Within the records below, find each line with the word "agent" and copy it out.

(Excerpts from a dataset)
= = = = = = =

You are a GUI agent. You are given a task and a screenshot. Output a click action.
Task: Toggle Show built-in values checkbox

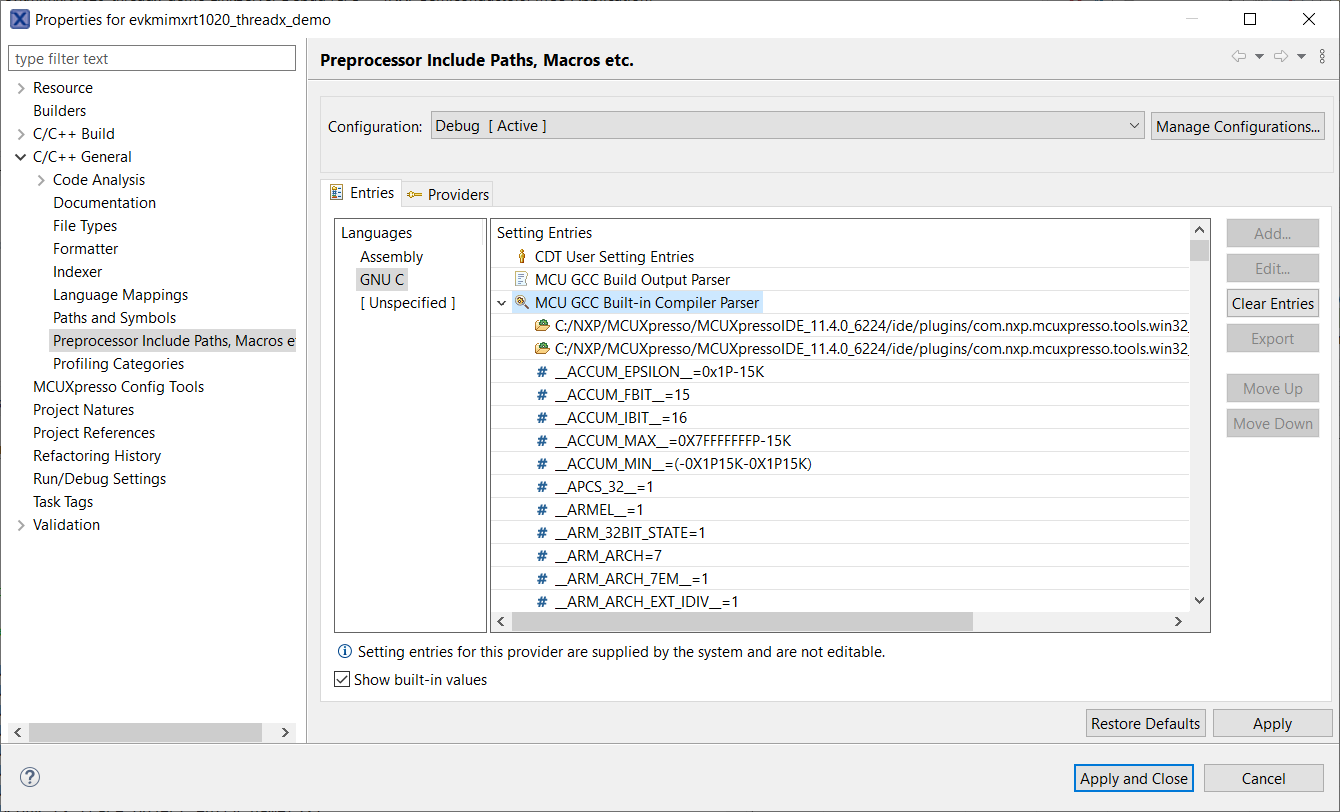343,680
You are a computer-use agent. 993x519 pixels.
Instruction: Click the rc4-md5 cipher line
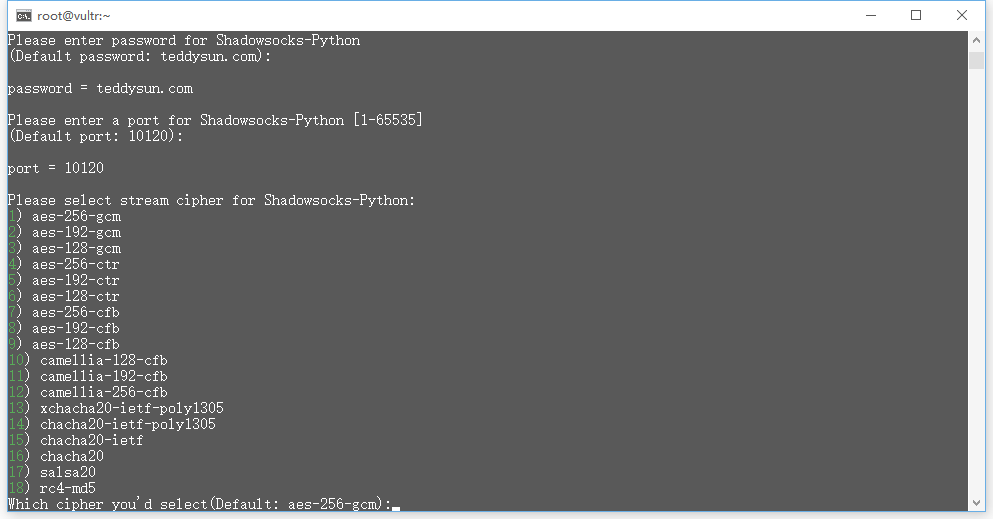click(67, 488)
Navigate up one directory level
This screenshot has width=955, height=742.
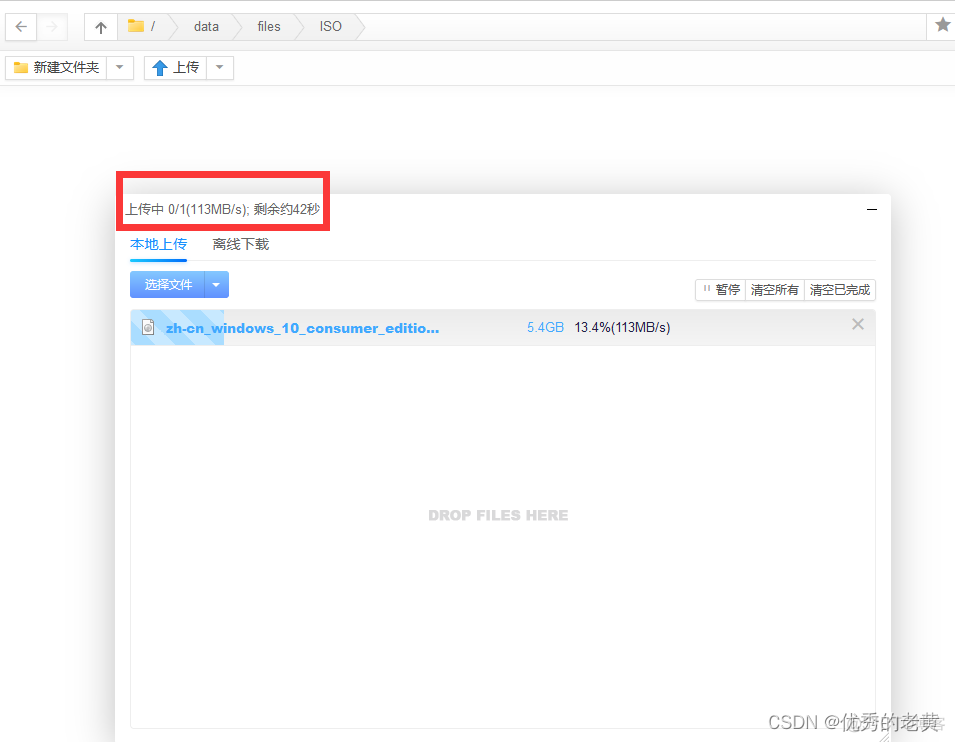pos(100,27)
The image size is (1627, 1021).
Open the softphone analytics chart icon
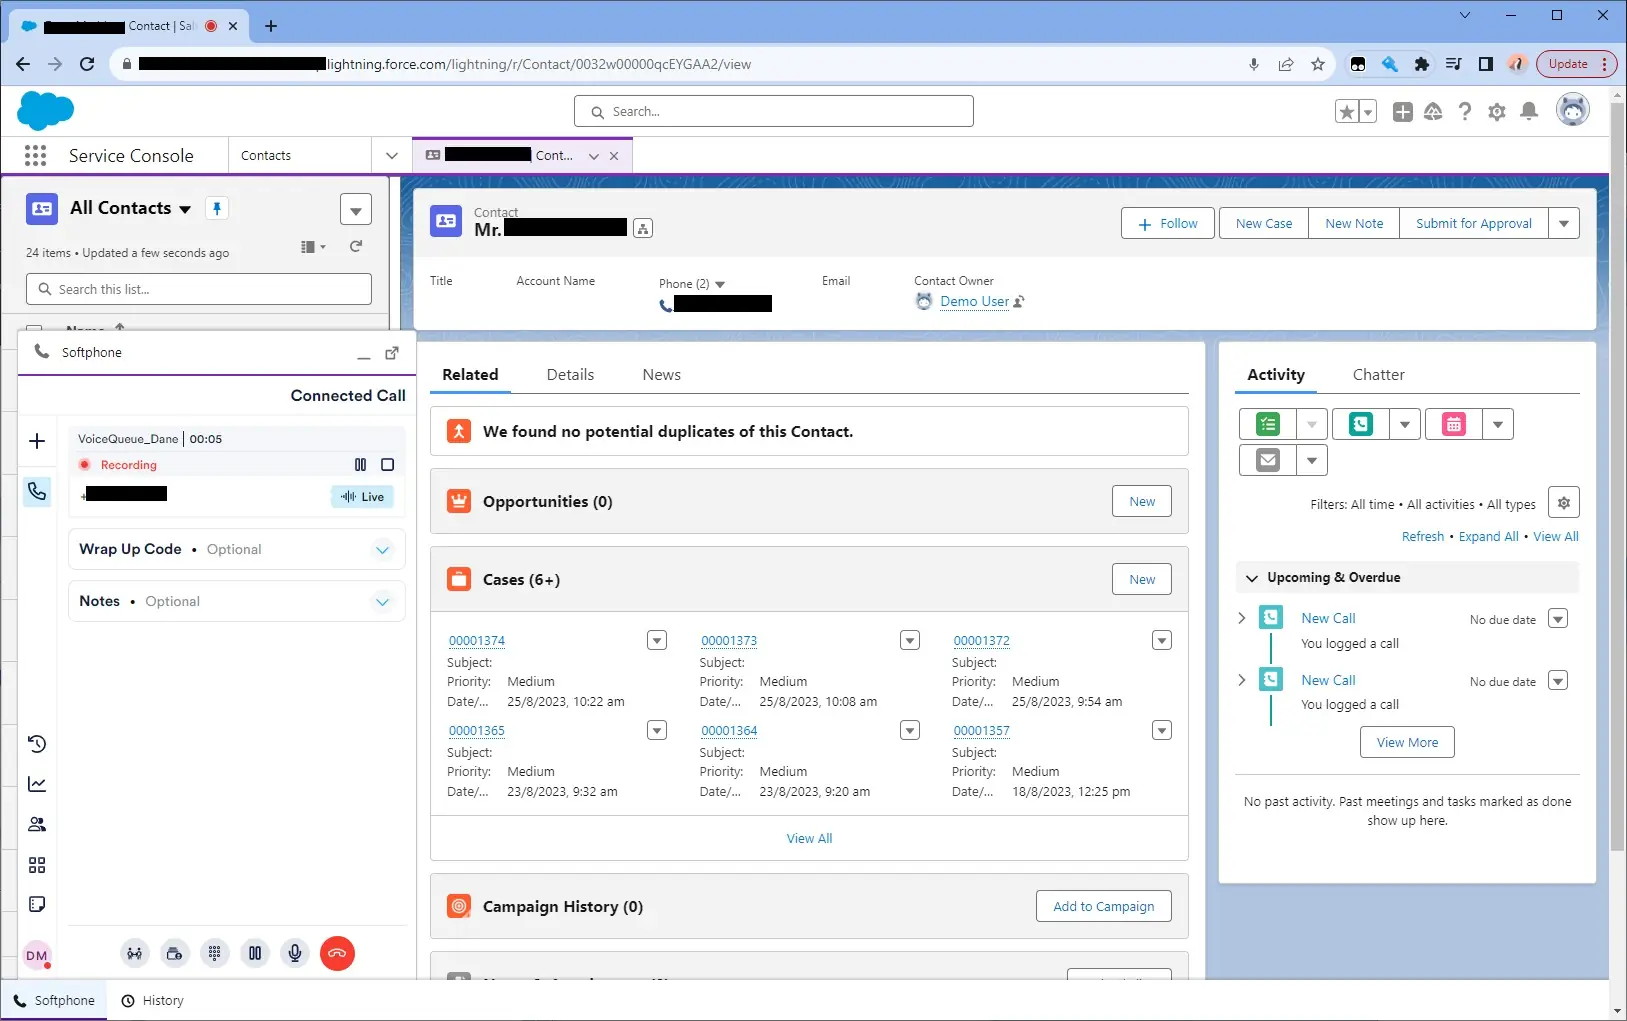pos(37,784)
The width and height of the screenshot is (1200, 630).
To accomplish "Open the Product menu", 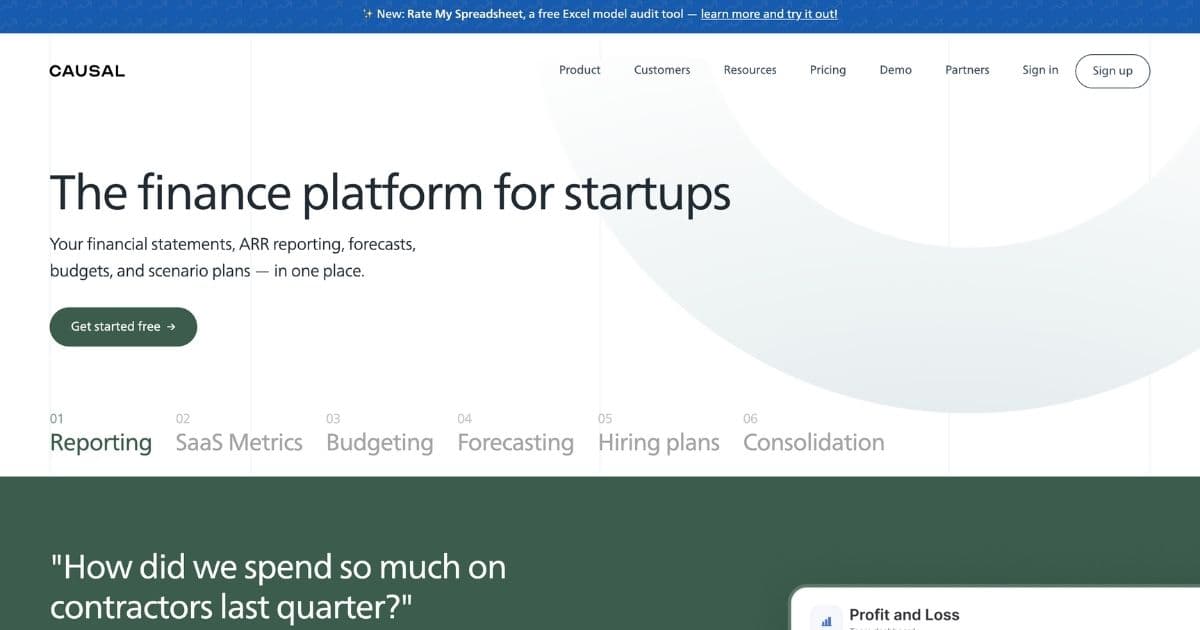I will coord(580,70).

= = = = = = =

▶ **Finished task**:
You are a GUI agent. You are given a task and a screenshot. Output a click action.
You are a computer-use agent. 993x519 pixels.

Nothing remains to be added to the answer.